Professor Despommier argues that the technology to construct vertical farms exists. He also believes that the system can be profitable and effective, a claim evidenced by some preliminary research posted on the project's website. One rough cost estimate suggests a vertical farm large enough to feed 35,000 people could be built for less than $84 million. Currently, a vertical farm has been proposed in Toronto by architect Gordon Graff.

The city of Las Vegas, Nevada in the United States will build the world's first 30 story vertical farm. Scheduled to be open in 2010, the $200 million dollar project would produce food for 72,000 people









http://www.verticalfarm.com/


----------



## goschio (Dec 2, 2002)

stupid idea. too expensive.


----------



## Wolle (Jan 4, 2008)

Why stupid?

It is very important to reduce the land consumption in the future. Or even from today.
Provided that the land consumption would go on in the future like it is now, there would be no wildlife in 200 years anymore.


----------



## IAMME (Mar 31, 2006)

How will you distribute sunlight sufficiently into lower floors? I daydreamed about vertical farming when I was in high school, but I could not figure out how to distribute enough sunlight.


----------



## Canadian Chocho (May 18, 2006)

It seems good for Las Vegas because there's nothing but deserts surrounding it. Other than that, I don't know any other situation you would use it in. Maybe for Malé?


----------



## FREKI (Sep 27, 2005)

I think it has great potential in the future - especially in small countries such as Denmark where the rising sea and rapidly growing population will occupy more and more space..

But I doubt it will be a reality on a large scale anytime soon..


----------



## Seattlelife (May 15, 2007)

I think it's a great idea. It may not be too necessary at the moment but our world cities are getting larger and larger and I could certainly see this being a feasible technology.


----------



## Jonesy55 (Jul 30, 2004)

There's no way food produced like this would taste as goos as food grown in real dirt. It's like those capsicums and cucumbers grown in Dutch polytunnels, they look nice but they don't taste of anything.


----------



## mdiederi (Jun 15, 2006)

The Las Vegas project is pure fiction.
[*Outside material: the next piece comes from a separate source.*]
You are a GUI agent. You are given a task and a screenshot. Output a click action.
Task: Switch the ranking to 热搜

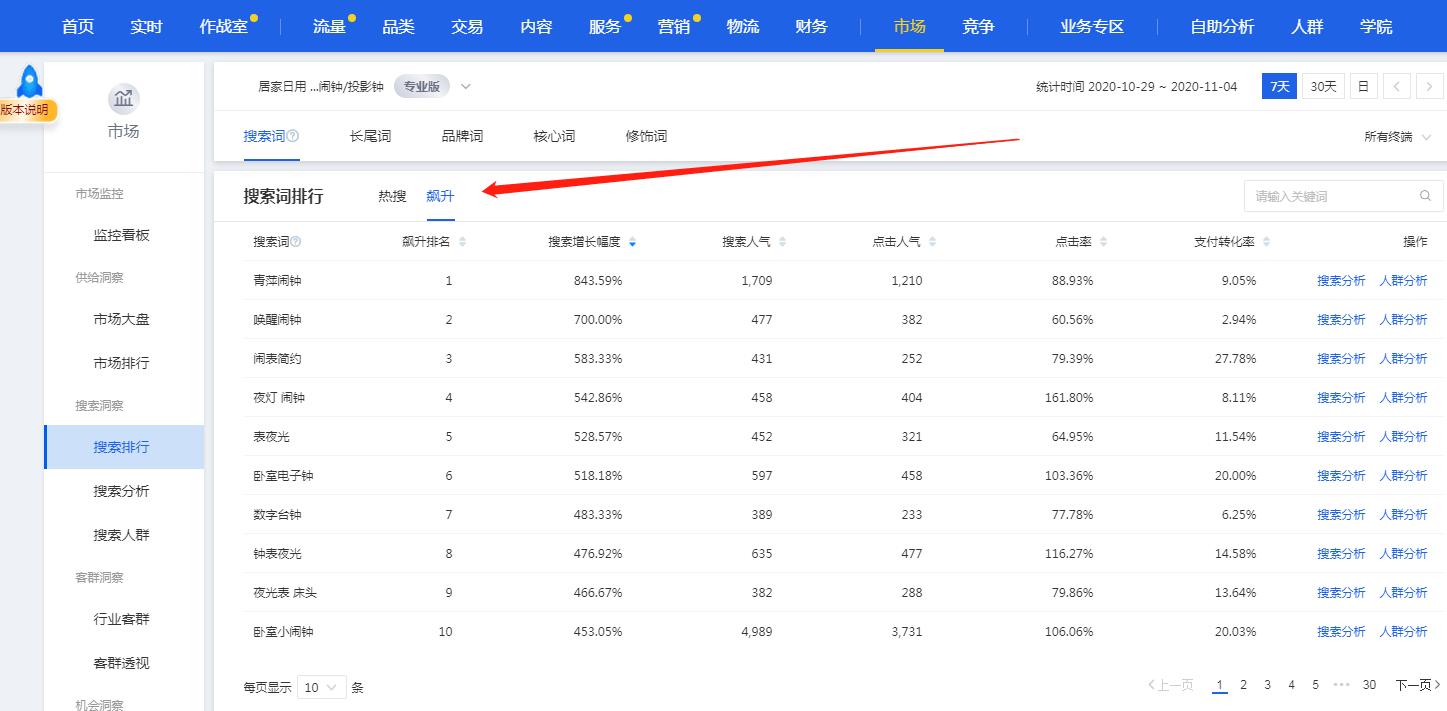(391, 196)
There has never been any proposal presented anywere in the city.


----------



## ZZ-II (May 10, 2006)

have heard from such a project already, i personally like the idea but i doubt we'll see any of these towers in the next 10-20 years


----------



## Mr. Met (Jan 9, 2008)

Jonesy55 said:


> There's no way food produced like this would taste as goos as food grown in real dirt. It's like those capsicums and cucumbers grown in Dutch polytunnels, they look nice but they don't taste of anything.
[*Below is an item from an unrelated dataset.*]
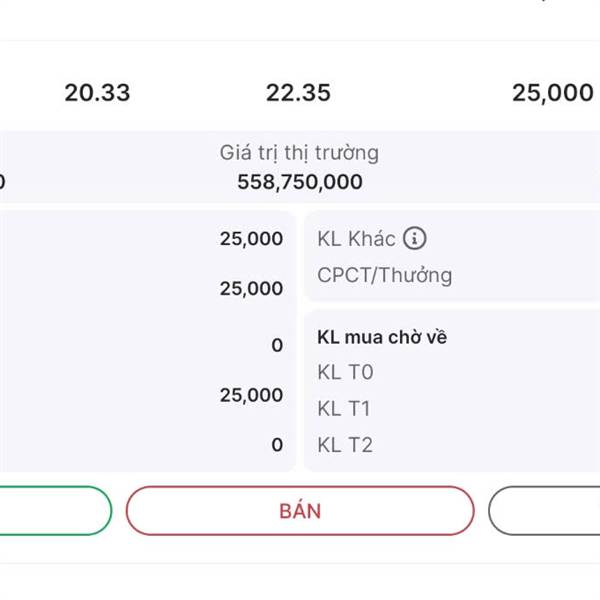Tap the first 25,000 in left panel
The height and width of the screenshot is (600, 600).
tap(251, 239)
Why can't this food be grown in real dirt? Also, if you want crazy food ideas, the FDA approved meat from cloned animals.


----------



## Mr. Met (Jan 9, 2008)

wonder why it was moved


----------



## woutero (Jan 14, 2008)

Here's the Dutch version of vertical farming:

Pig City:









There's more information on the website of architecture firm MVRDV.

This is not a serious project, but it's part of a bigger discussion: why do you need actual land for a modern pig farm? It would work just as well in an industrial area, or a high rise.


----------



## Republica (Jun 30, 2005)

IAMME said:


> How will you distribute sunlight sufficiently into lower floors? I daydreamed about vertical farming when I was in high school, but I could not figure out how to distribute enough sunlight.


for some reason i thought about this too. Mirrors combined with extra special lights?


----------



## Mr. Met (Jan 9, 2008)

I was just going to write that mirrors could help distribute light


----------



## samsonyuen (Sep 23, 2003)

Interesting idea.


----------



## hkskyline (Sep 13, 2002)

The Japanese have even tried underground farming in basements.


----------



## Mr. Met (Jan 9, 2008)

at least this uses light


----------



## japanese001 (Mar 17, 2007)

The vegetables are already sold in Japan.


----------



## Mr. Met (Jan 9, 2008)

how do you grow stuff underground


----------